### YOUR ASSIGNMENT
Would you please copy each line of the listing that mentions "computer"?

### RECORDS FOR THIS EXERCISE
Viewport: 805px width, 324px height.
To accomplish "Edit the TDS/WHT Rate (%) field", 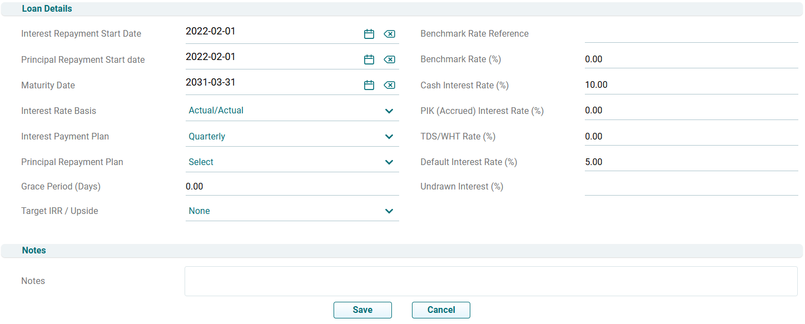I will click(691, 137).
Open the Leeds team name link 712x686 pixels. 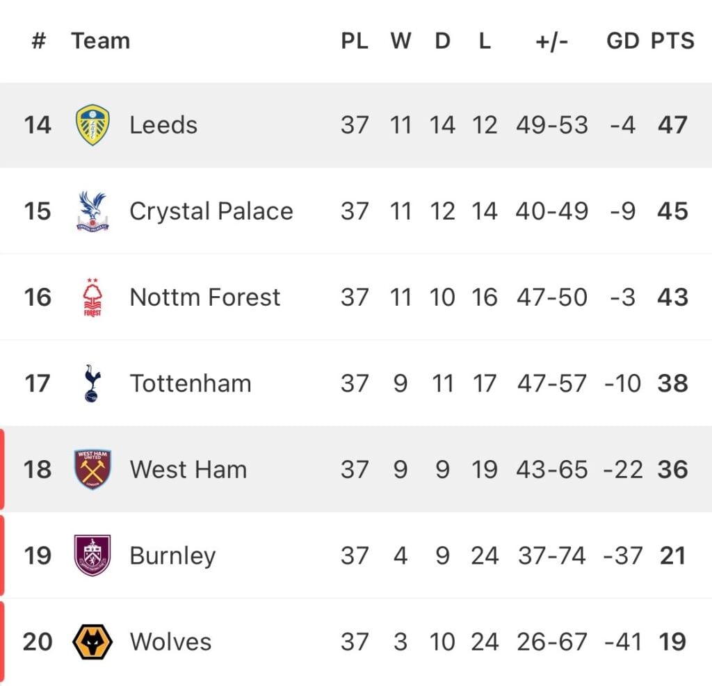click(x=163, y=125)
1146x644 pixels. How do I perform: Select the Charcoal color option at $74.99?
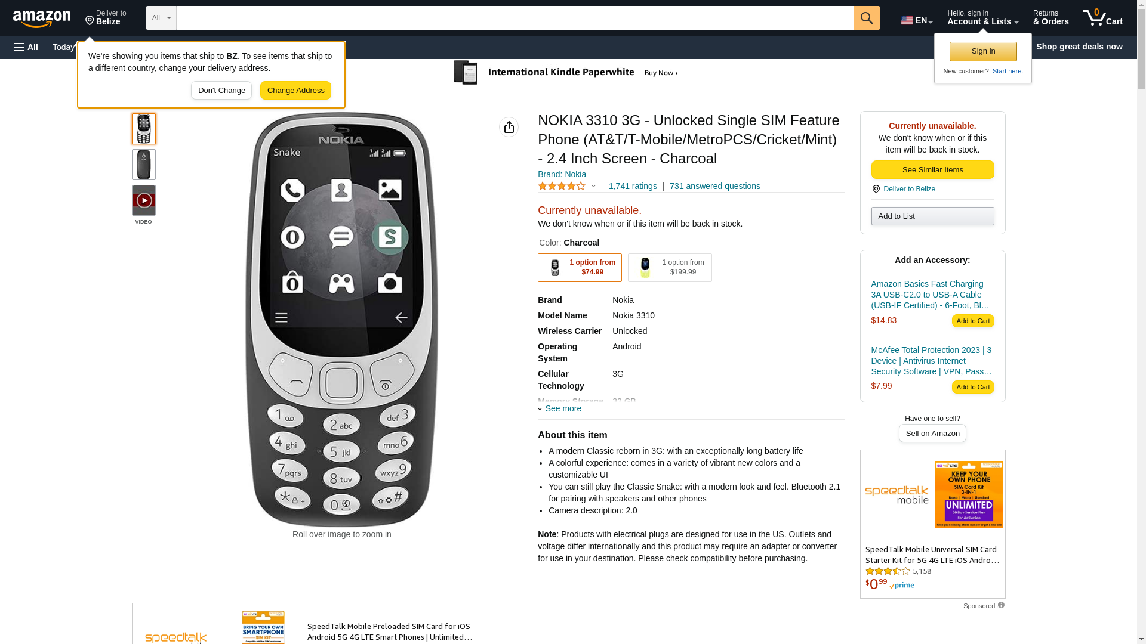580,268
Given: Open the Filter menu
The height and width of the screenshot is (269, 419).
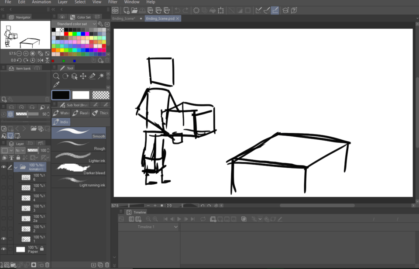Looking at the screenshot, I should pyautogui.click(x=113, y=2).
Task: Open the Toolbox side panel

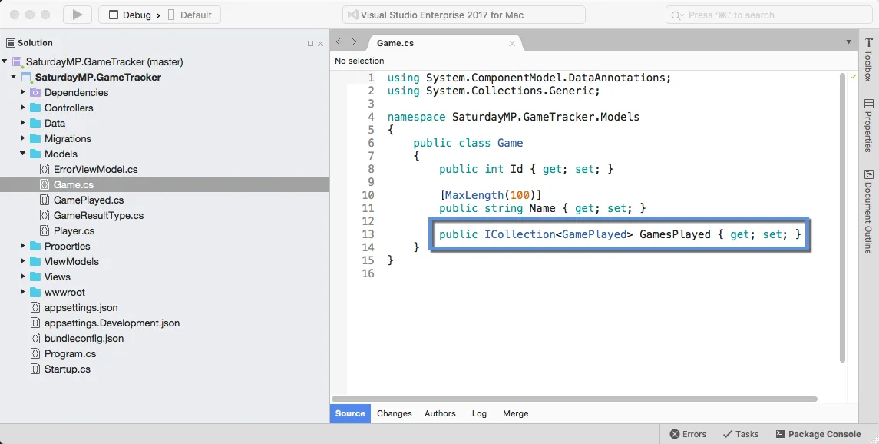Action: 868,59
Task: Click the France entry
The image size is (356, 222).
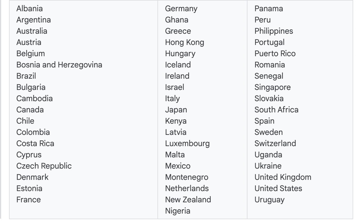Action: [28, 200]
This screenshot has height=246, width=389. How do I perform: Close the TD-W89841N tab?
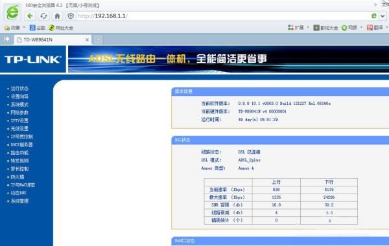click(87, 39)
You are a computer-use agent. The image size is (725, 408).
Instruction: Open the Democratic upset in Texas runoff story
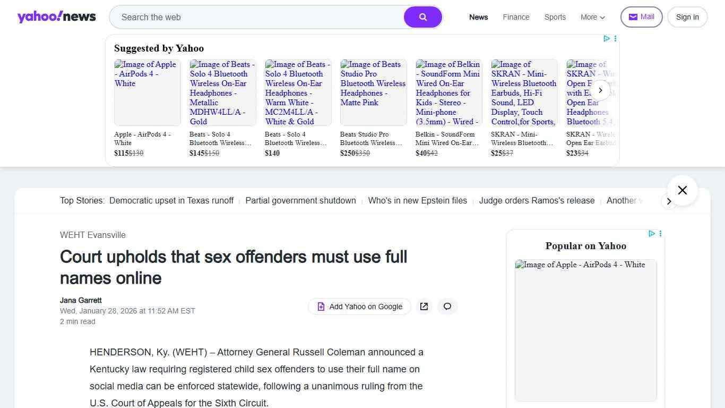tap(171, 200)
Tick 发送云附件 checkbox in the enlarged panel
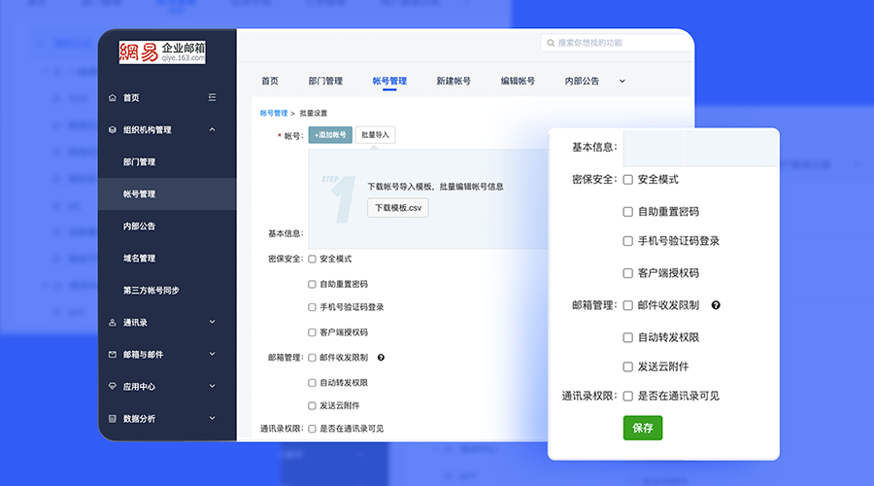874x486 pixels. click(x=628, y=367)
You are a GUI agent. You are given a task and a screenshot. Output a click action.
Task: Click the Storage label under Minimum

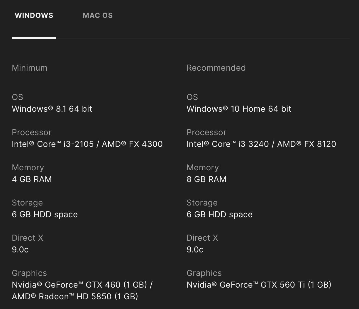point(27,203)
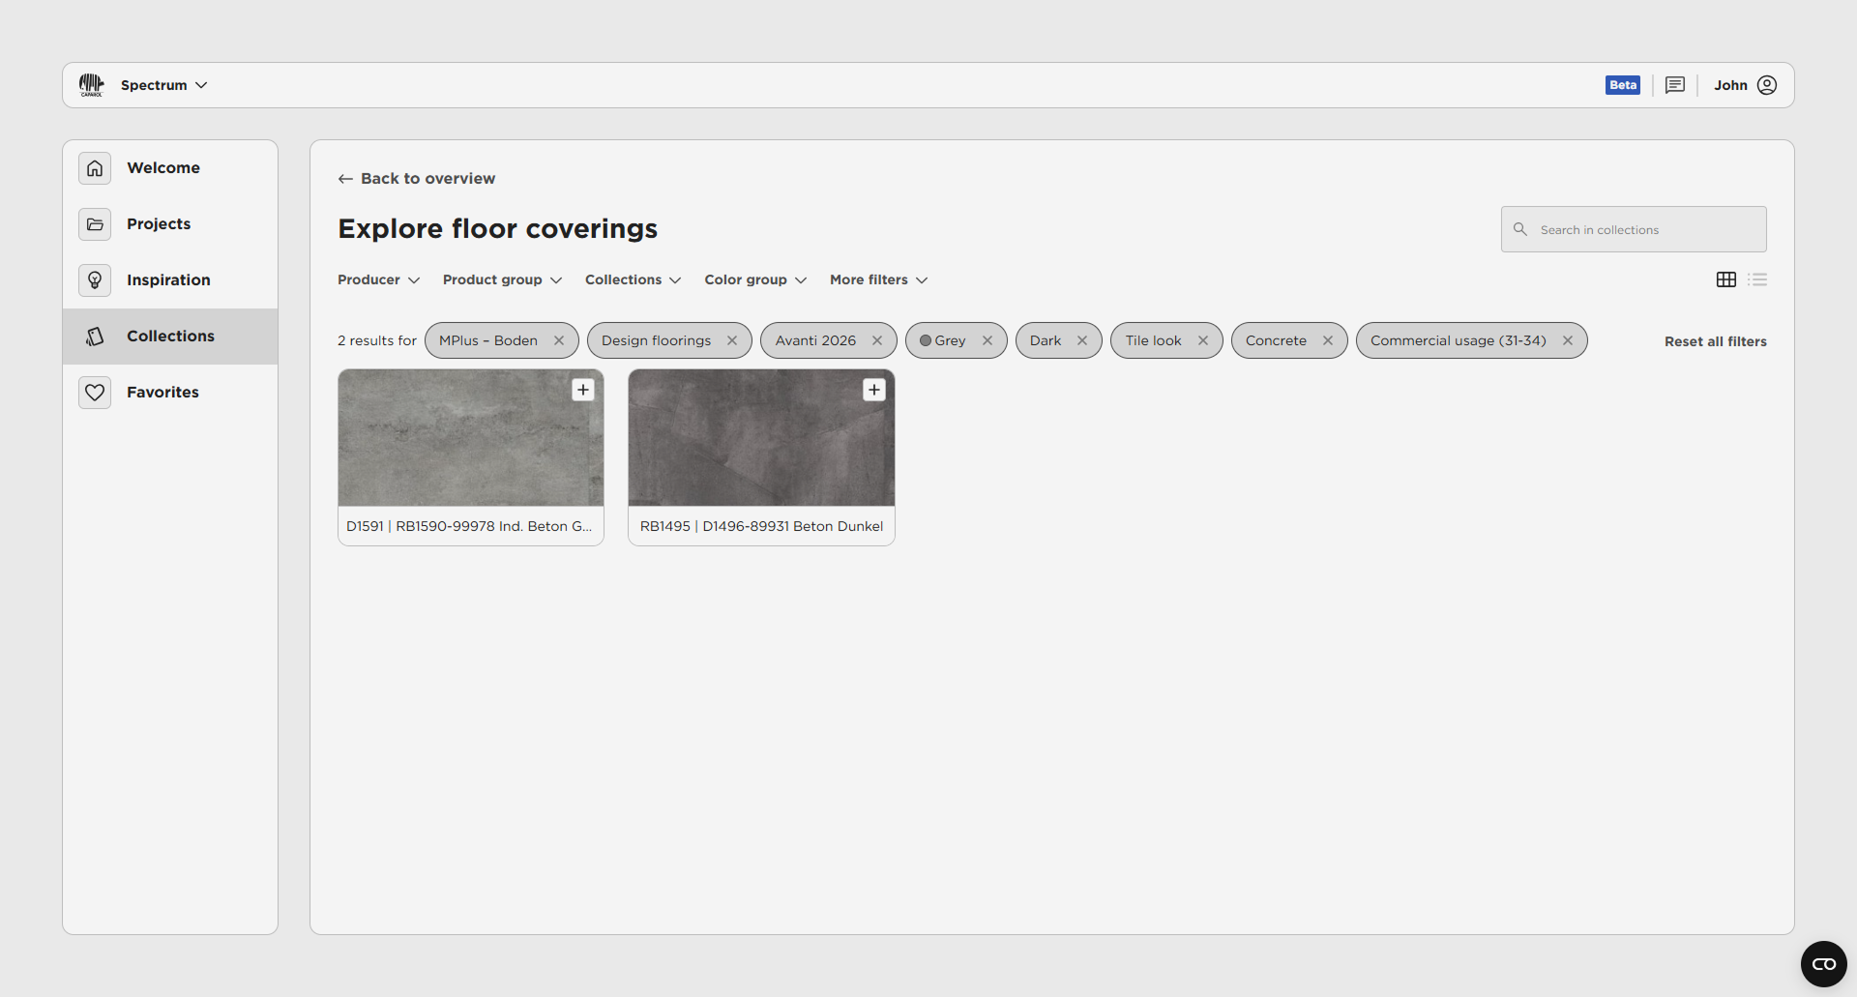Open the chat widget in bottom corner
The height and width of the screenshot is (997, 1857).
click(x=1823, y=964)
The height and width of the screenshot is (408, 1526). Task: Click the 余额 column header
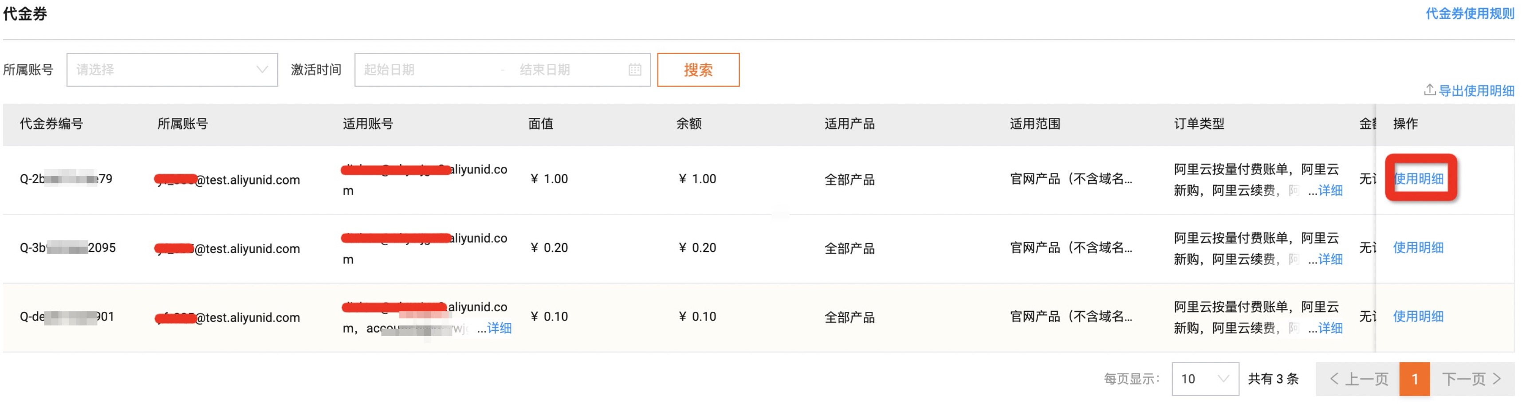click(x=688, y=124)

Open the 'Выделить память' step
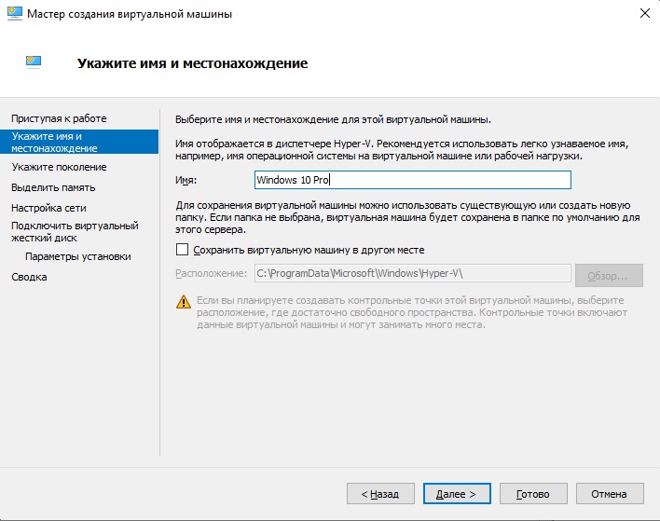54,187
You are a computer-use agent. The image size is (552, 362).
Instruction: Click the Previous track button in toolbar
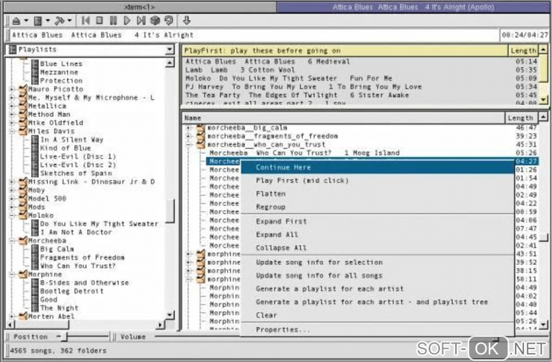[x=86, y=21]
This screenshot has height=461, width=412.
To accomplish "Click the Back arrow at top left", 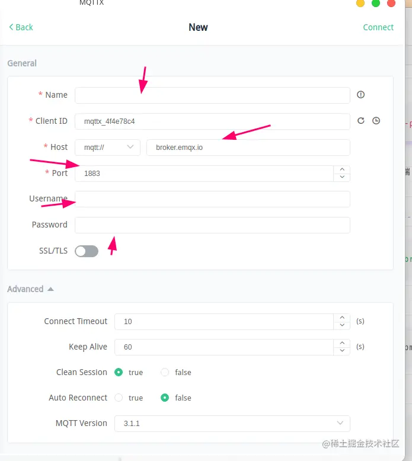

### TASK SOLUTION
You are a computer-use agent. The image size is (725, 408).
You are a computer-use agent. The image size is (552, 362).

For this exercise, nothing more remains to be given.